# Exercise brief
Your reply should consist solely of the lines from the one containing "You are a computer-use agent. This" through the end of the data, restated word for word.
- - -
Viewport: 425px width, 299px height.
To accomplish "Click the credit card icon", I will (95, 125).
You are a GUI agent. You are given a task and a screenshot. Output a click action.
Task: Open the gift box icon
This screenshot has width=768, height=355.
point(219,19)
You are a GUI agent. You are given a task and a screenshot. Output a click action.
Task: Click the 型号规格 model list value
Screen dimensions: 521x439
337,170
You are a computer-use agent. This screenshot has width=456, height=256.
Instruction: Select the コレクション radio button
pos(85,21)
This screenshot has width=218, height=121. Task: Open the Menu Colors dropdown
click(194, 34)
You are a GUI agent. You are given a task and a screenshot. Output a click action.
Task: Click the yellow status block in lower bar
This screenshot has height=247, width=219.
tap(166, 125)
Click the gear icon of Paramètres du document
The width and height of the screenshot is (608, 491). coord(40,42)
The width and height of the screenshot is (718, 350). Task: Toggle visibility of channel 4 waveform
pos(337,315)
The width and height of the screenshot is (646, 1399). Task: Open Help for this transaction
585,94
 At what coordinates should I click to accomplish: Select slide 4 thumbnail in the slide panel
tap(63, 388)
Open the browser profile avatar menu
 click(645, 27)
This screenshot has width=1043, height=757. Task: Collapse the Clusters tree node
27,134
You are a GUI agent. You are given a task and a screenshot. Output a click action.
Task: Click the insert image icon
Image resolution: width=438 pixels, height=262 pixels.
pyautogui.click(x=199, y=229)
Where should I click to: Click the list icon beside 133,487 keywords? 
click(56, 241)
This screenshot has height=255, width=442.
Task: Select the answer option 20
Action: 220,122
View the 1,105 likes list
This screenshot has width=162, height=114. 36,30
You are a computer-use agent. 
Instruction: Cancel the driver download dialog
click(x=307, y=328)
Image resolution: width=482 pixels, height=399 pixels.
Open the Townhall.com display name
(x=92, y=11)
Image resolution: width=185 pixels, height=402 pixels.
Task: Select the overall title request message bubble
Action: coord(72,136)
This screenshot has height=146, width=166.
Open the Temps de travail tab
- - -
# Answer box
You are a computer-use agent. This screenshot has width=456, height=256.
Instruction: Select the コレクション radio button
pos(85,21)
This screenshot has width=218, height=121. Task: Open the Menu Colors dropdown
click(194, 34)
You are a GUI agent. You are given a task and a screenshot. Output a click action.
Task: Click the yellow status block in lower bar
This screenshot has height=247, width=219.
tap(166, 125)
Click the gear icon of Paramètres du document
The width and height of the screenshot is (608, 491). coord(40,42)
The width and height of the screenshot is (718, 350). Task: Toggle visibility of channel 4 waveform
pos(337,315)
The width and height of the screenshot is (646, 1399). Task: Open Help for this transaction
585,94
 At what coordinates should I click to accomplish: Select slide 4 thumbnail in the slide panel
tap(63, 388)
Open the browser profile avatar menu
 click(645, 27)
This screenshot has width=1043, height=757. Task: Collapse the Clusters tree node
27,134
You are a GUI agent. You are given a task and a screenshot. Output a click action.
Task: Click the insert image icon
Image resolution: width=438 pixels, height=262 pixels.
pyautogui.click(x=199, y=229)
Where should I click to: Click the list icon beside 133,487 keywords? 
click(56, 241)
This screenshot has height=255, width=442.
Task: Select the answer option 20
Action: 220,122
View the 1,105 likes list
This screenshot has width=162, height=114. 36,30
You are a computer-use agent. 
Instruction: Cancel the driver download dialog
click(x=307, y=328)
Image resolution: width=482 pixels, height=399 pixels.
Open the Townhall.com display name
(x=92, y=11)
Image resolution: width=185 pixels, height=402 pixels.
Task: Select the overall title request message bubble
Action: coord(72,136)
This screenshot has height=146, width=166.
Open the Temps de travail tab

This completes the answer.